Montero verso Samb-Vicenza: “Nessun rammarico per le assenze”

Paolo Montero

La conferenza stampa di mister Paolo Montero alla vigilia di Samb-Vicenza


Archiviata la sconfitta di Padova, per la Samb è di nuovo tempo di scendere in campo contro un’altra delle favorite alla vittoria del campionato: il Vicenza di Mimmo Di Carlo. Mister Paolo Montero fa l’elenco dei tanti assenti, ma non vuole sentir parlare di alibi. “Mancherà Gemignani. Non è un semplice infortunio: non è uno strappo o una distorsione, va oltre…se Dio vuole, settimana prossima potrà allenarsi tranquillamente e tornerà in campo. Frediani sarà out, Orlando sarà out. Prima che iniziate voi a chiedermi: siamo indecisi se far giocare terzino sinistro Davide Di Pasquale o Luigi Carillo. Stiamo anche valutando se confermare il 4-2-3-1 di Padova o se tornare al 4-3-3 con Rapisarda ala destra e Volpicelli largo a sinistra, inserendo un centrocampista tra Bove, Panaioli o Piredda. Il nostro staff medico sta facendo un grande lavoro e faccio i miei complimenti a loro perchè stanno facendo di tutto per garantirci 19-20 giocatori“.

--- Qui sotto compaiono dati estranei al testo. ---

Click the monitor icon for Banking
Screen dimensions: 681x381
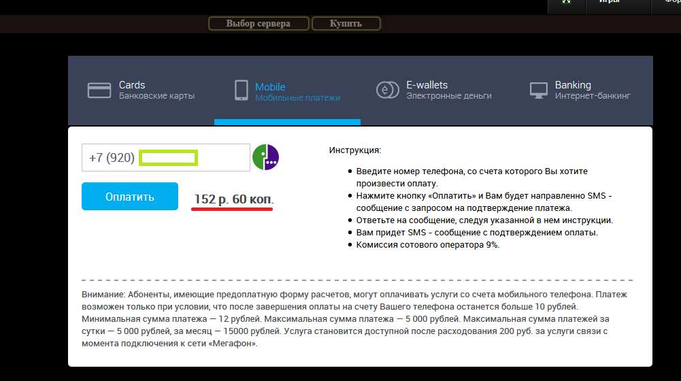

Nel turno infrasettimanale, l’allenatore è stato costretto a un cambio di modulo per far fronte alle assenze, ma il risultato è stato tutt’altro che negativo. “Il modulo provato a Padova non è dispiaciuto a noi e nemmeno ai giocatori. Da allenatore, per me è un bel messaggio che mi mandano i giocatori. Li vedo coinvolti: cambio il modulo e li vedo ben disposti. Psicologicamente stiamo vivendo giorni buonissimi, stiamo disputando un campionato in cui tutti vincono o perdono contro tutti. L’ho detto anche mercoledì: io mi devo preoccupare se non c’è attitude (ndr l’atteggiamento giusto) o se non si lavora. Ovvio, non siamo al 100% felici perché noi vogliamo vincere e nelle due partite non meritavamo di perdere. Sarei un bugiardo se dicessi che a Padova meritavamo di vincere, ma non meritavamo nemmeno di perdere. Dopo un buon primo tempo, era normale che nella ripresa loro avrebbero fatto dei cambi importanti perché hanno una rosa molto ampia, con giocatori forti. Complimenti a loro.

Il Padova è una squadra forte, già da prima dell’inizio della stagione era data per favorita. Noi stiamo facendo un campionato da squadra importante e siamo consapevoli che i nostri giocatori stanno dando il massimo. Siamo sinceri, voi lo vedete, a questa squadra si può criticare se gioca bene o male ma non si può criticare l’attitude. Avete più visto una partita come quella contro la Vis Pesaro? In quel caso sarei già in Uruguay“.

C’è rammarico per aver affrontato questo ciclo difficile con tante assenze? Nemmeno per idea, a sentire Paolo Montero. “Non ho nessun rammarico per le assenze. Noi siamo questi. Dobbiamo sempre dare di più: ci sono dei momenti in cui il 100% non basta, allora bisogna dare il 110%. I più grandi, i leader, sono quelli che devono dare il 120%. Se c’è un rammarico nella testa dei giocatori, è perché c’è il dubbio di non aver dato il massimo…questo non deve esistere. Se entra uno che ha giocato poco, non ha il ritmo e può dare solo l’80%, è compito dei titolari dare di più per compensare, sennò non è un gruppo unito. La responsabilità maggiore è di chi gioca tutte le domeniche, non di chi è sceso in campo per 10 minuti”.

Sulla possibilità che il Vicenza faccia turnover in vista del big match a Padova. “Può darsi, ma loro hanno una rosa talmente ampia che non fa differenza. Dobbiamo stare molto attenti alle loro ripartenze, hanno giocatori di tanta qualità dalla metà campo in su. Sappiamo contro chi giochiamo, noi abbiamo il nostro modo di giocare”.

Infine, una battuta sull’allenatore avversario: quel Mimmo Di Carlo affrontato spesso quando era capitano del Vicenza. “Sì, Di Carlo lo conosco molto bene: quello era un grande Vicenza, era molto difficile giocare in casa loro. Nella loro squadra che ha vinto la Coppa Italia c’erano due uruguaiani che conoscono molto bene, Gustavo Mendez e Marcelo Otero. Mimmo è un grande, ha tanta esperienza da allenatore in Serie A…è un leader e secondo me è tornato a Vicenza per riportarla in B e poi in A. Da giocare era un mediano molto intelligente tatticamente, proprio come le sue squadre. Contro di loro, la cosa più importante sarà l’attenzione alle preventive. E poi dovremo cercare l’ampiezza, come facciamo sempre“.